# Project 3: Collaboration and Competition

## Overview

This project solves the multi agent Tennis environment using the PPO algorithm [1].

## Learning Algorithm

### Background

The project uses Proximal Policy Optimization [1], which maximizes the surrogate objective function

$$\sum_tE_{s_t \sim p_{\theta}(s_t)}[E_{a_t \sim \pi_{\theta}(a_t|s_t)}[\frac{\pi_{\theta'}(a_t|s_t)}{\pi_{\theta}(a_t|s_t)}\gamma^tA^{\pi_{\theta}}(s_t,a_t)]]$$

which is roughly equivalent to maximizing the reinforcement learning objective [3]

$$E_{\tau \sim p_\theta(\tau)}[\sum_{t}\gamma^tr(s_t,a_t)]$$
given that $\frac{\pi_{\theta'}(a|s)}{\pi_{\theta}(a|s)} \le \epsilon$ [4].

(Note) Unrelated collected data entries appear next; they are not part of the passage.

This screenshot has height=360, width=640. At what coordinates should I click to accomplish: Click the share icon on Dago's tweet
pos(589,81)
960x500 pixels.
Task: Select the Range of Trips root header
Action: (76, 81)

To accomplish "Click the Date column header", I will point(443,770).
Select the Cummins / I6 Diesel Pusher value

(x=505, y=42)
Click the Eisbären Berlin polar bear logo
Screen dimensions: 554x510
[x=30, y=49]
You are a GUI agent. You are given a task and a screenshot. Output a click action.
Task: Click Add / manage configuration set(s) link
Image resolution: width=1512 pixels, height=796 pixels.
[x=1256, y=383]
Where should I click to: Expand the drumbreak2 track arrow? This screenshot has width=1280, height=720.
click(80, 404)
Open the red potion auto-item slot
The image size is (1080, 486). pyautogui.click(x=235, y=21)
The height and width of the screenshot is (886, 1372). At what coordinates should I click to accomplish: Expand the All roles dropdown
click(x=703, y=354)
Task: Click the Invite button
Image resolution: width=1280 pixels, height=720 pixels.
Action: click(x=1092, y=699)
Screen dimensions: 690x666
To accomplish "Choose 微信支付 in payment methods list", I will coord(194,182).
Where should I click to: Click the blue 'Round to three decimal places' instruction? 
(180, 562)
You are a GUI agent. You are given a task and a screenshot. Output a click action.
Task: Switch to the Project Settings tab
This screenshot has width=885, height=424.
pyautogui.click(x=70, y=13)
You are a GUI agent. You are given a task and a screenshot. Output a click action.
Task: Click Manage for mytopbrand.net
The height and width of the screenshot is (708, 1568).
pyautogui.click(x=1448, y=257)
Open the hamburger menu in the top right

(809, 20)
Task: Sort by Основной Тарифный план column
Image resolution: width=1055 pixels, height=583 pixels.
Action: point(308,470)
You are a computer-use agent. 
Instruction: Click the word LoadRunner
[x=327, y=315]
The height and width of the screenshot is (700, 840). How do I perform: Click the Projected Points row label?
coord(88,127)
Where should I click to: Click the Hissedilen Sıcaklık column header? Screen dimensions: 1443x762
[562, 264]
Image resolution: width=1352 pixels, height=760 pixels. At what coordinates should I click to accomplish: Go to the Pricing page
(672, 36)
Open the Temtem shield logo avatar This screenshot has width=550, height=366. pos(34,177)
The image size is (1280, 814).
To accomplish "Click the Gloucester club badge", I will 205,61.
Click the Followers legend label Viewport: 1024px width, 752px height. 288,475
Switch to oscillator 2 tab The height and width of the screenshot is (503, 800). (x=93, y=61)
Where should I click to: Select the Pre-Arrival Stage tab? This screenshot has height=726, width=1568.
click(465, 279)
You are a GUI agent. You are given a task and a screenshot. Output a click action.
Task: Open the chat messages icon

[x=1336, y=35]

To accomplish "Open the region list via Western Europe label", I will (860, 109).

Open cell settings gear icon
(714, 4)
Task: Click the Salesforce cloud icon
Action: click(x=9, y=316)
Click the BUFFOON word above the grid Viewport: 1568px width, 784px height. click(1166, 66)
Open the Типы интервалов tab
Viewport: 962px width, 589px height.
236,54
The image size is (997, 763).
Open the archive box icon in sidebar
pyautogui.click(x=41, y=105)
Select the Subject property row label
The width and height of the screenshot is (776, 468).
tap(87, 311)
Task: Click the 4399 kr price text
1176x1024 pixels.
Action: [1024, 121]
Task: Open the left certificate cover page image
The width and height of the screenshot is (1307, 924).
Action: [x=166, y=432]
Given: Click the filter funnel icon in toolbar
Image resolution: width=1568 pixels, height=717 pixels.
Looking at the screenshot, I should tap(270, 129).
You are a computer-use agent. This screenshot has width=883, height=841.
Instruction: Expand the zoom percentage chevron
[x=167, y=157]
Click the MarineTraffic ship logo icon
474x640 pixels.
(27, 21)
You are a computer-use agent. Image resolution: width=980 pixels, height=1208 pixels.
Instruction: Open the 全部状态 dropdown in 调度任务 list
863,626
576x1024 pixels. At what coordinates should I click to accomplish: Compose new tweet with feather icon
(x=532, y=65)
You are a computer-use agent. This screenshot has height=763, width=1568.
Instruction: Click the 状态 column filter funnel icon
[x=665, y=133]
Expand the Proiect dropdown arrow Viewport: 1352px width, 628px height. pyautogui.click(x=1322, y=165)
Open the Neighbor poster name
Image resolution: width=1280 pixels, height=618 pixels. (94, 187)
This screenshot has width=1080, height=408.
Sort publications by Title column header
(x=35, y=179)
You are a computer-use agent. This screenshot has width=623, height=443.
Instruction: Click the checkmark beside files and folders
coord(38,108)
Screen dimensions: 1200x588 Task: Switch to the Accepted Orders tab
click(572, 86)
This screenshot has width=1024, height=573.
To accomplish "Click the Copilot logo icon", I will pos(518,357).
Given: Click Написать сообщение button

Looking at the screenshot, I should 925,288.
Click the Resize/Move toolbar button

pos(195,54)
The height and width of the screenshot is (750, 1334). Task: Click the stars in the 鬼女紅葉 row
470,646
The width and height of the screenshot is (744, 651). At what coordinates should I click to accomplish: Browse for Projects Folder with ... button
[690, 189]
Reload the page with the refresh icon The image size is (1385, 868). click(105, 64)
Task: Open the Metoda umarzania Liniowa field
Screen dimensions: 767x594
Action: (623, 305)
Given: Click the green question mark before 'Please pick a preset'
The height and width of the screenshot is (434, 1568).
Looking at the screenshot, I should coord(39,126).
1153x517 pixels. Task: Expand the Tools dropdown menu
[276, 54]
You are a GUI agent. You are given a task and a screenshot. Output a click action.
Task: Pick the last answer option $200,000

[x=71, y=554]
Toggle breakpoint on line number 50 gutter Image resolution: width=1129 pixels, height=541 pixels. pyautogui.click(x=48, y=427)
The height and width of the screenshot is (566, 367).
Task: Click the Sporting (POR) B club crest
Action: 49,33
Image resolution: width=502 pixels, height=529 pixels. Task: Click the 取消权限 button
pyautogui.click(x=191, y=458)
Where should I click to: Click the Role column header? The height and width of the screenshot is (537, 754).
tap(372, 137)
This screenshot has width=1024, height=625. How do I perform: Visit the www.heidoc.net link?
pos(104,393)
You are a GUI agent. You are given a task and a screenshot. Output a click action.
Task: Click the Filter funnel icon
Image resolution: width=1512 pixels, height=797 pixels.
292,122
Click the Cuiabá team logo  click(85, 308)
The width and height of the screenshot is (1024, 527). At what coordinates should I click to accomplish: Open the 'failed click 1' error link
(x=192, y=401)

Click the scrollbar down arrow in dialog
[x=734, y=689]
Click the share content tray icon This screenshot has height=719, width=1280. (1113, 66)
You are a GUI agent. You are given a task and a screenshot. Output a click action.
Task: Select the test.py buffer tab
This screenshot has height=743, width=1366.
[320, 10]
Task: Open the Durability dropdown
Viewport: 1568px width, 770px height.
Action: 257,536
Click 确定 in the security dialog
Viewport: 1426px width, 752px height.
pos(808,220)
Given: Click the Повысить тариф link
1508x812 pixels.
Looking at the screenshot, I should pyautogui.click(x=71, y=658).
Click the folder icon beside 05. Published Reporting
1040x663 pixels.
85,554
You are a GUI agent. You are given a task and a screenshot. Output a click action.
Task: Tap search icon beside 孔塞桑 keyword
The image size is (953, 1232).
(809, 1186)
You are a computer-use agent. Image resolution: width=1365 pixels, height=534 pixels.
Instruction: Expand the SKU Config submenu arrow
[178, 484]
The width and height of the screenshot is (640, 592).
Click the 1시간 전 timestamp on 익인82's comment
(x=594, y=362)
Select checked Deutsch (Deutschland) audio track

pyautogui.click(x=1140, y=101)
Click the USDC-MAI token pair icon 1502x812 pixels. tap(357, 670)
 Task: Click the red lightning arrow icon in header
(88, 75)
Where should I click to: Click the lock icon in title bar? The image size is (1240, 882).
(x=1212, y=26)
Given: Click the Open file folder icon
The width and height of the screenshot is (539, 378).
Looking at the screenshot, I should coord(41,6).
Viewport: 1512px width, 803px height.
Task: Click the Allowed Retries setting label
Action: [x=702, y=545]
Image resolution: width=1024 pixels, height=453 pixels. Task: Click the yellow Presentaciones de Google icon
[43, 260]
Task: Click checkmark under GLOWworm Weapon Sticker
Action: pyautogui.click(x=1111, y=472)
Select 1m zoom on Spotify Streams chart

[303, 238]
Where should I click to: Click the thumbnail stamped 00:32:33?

PPO keeps the new policies similar to the old by conditionallly clipping the ratio $\frac{\pi_{\theta'}(a|s)}{\pi_{\theta}(a|s)}$:

$$\min(\frac{\pi_\theta(a|s)}{\pi_{\theta_k}(a|s)}A^{\pi_{\theta_k}}(s,a), clip(\frac{\pi_\theta(a|s)}{\pi_{\theta_k}(a|s)},1-\epsilon, 1+\epsilon)A^{\pi_{\theta_k}}(s,a))$$

SGD is performed on the above objective with respect to model parameters θ to maximize the agent's performance.

### Implementation details

Orthogonal initialization of weights [5] was adopted for stable DNN training. Entropy regularization [6] was initially used (as it improved performance on the Reacher environment), but turned out to be catastrophic for the training performance as the initial sparse rewards would cause the agents to increase their standard deviation parameters indefinitely.

## Hyperparameters

```
LEARNING_RATE = 3e-4
ADAM_EPS = 1e-5
GAMMA = .99
LAMBDA = .95
UPDATE_EPOCHS = 3
N_MINIBATCHES = 10
CLIP_COEF = .2
MAX_GRAD_NORM = 5
GAE_LAMBDA = .95
V_COEF = .5
HIDDEN_LAYER_SIZE = 32
ROLLOUT_LEN = 1024
N_ROLLOUTS = 50000
ENTROPY_COEF = 0
```

## Model architecture

The model consists of two networks, one actor network and one critic network, that both consist of three fully connected layers, with hidden layers having size 32.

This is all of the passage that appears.